Le volet culturel sera développé à travers un atelier d’écriture/choral dénommé « EQUAL ACADEMY ».

Cet atelier sera également proposé à une vingtaine d’étudiants dans le cadre de la programmation culturelle annuelle du CROUS d’Amiens. Les personnes inscrites dans l’atelier produiront leurs travaux durant deux temps forts au cours de l’année 2009 : d’une part au mois de mars pendant la semaine contre le racisme, des lectures publiques de ces textes seront proposées à leurs pairs, et d’autre part au mois de mai, à travers un concert durant lequel les lycéens et les étudiants inscrits dans ces ateliers sensibiliseront le grand public grâce à leurs textes transformés en chansons, avec le concours de musiciens professionnels. Les étudiants formés en droit et animation devront sensibiliser un total de 410 lycéens répartis dans les trois départements de la Picardie. Nous travaillerons avec 45 élèves par lycée avec 3 étudiants formateurs/animateurs (1 étudiant pour 15 lycéens).

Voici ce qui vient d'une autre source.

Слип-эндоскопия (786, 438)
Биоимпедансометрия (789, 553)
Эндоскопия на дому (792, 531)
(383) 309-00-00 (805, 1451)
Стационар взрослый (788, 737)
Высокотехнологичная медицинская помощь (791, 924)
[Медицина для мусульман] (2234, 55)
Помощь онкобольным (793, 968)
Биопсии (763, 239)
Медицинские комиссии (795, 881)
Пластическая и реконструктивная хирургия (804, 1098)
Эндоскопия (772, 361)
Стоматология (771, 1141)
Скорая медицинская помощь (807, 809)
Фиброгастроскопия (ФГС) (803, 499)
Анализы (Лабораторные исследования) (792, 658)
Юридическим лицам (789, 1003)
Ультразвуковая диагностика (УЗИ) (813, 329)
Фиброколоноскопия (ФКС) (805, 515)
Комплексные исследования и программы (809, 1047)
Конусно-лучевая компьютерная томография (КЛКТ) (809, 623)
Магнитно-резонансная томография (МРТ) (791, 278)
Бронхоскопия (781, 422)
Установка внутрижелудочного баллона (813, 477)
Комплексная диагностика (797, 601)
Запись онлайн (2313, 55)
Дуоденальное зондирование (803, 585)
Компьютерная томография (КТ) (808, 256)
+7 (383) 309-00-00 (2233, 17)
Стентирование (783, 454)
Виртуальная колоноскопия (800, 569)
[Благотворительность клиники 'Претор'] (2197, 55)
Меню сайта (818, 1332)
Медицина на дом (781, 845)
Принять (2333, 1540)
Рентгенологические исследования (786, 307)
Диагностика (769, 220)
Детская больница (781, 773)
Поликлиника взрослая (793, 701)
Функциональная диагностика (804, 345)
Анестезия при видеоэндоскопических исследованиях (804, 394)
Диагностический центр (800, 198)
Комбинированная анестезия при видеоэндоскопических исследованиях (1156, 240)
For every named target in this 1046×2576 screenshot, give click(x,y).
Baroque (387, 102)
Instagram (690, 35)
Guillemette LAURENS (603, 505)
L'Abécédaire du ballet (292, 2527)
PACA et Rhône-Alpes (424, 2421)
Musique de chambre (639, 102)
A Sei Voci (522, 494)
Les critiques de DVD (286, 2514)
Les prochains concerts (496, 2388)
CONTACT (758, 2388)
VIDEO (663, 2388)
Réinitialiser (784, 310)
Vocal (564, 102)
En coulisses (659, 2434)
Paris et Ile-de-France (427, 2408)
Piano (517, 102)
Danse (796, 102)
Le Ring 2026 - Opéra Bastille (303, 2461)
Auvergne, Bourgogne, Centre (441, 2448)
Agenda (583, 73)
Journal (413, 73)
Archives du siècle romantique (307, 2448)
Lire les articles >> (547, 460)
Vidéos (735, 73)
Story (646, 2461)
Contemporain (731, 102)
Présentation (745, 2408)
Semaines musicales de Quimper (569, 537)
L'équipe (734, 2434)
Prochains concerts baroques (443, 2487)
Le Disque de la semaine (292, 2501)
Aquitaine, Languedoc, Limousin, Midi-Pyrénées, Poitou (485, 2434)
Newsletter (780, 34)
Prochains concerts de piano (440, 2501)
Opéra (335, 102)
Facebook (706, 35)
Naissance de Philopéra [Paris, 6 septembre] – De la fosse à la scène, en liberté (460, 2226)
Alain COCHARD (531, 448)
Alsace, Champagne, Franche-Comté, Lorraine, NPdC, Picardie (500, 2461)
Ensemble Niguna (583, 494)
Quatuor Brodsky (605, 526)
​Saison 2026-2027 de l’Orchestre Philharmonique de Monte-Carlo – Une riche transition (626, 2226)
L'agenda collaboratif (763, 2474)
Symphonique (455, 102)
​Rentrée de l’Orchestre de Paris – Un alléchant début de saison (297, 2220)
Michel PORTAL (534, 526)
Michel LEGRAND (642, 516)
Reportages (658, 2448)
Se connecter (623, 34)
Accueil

Les interventions des lycéens ne seront pas des cours académiques : elles mobiliseront les techniques de l’animation (Cf. document annexe) et auront pour cadre un atelier d’écriture (Atelier chorale des « ambassadeurs de l’égalité »), selon la demande des lycées volontaires. Tous les 16 critères légaux des discriminations seront abordés (Age, sexe, origine, handicap, patronyme, mœurs…)

Egalité hommes-femmes
Le président de la République a confié à Simone Veil, ancienne ministre, une mission de réflexion pour introduire, dans le préambule de la Constitution du 4 octobre 1958, des dispositions permettant de garantir dans les faits l’égalité entre les hommes et les femmes dans la société.

Parvenir à l’égalité professionnelle et salariale
Afin de gommer les inégalités professionnelle et salariale, le Gouvernement à mis en place un "Label égalité" distinguant les entreprises faisant preuve d’une politique volontariste en direction de l’égalité professionnelle.

La conférence tripartite sur l’égalité salariale et professionnelle, en novembre 2007, avait décidé d’un plan de résorption des écarts salariaux dans les entreprises de plus de 50 salariés. Celles-ci doivent mettre en place, d’ici au 31 décembre 2009, un projet de résorption des écarts salariaux entre les hommes et les femmes. Les contrevenants risqueront des sanctions financières dés le début de 2010.

Contribuer à l’égalité professionnelle entre les femmes et les hommes est à la fois une clé pour la croissance et un enjeu pour la cohésion sociale. Il s’agit donc de permettre aux femmes et aux hommes, sans discrimination, de se former, de développer toutes leurs compétences, d’avoir les mêmes chances d’évolution de carrière et les mêmes niveaux de rémunération.

S’agissant de l’égalité salariale, la Présidence française a rappelé que la rémunération des femmes est aujourd’hui encore inférieure de 15 % à celle des hommes au niveau européen. Cet écart persistant de rémunération doit être résorbé.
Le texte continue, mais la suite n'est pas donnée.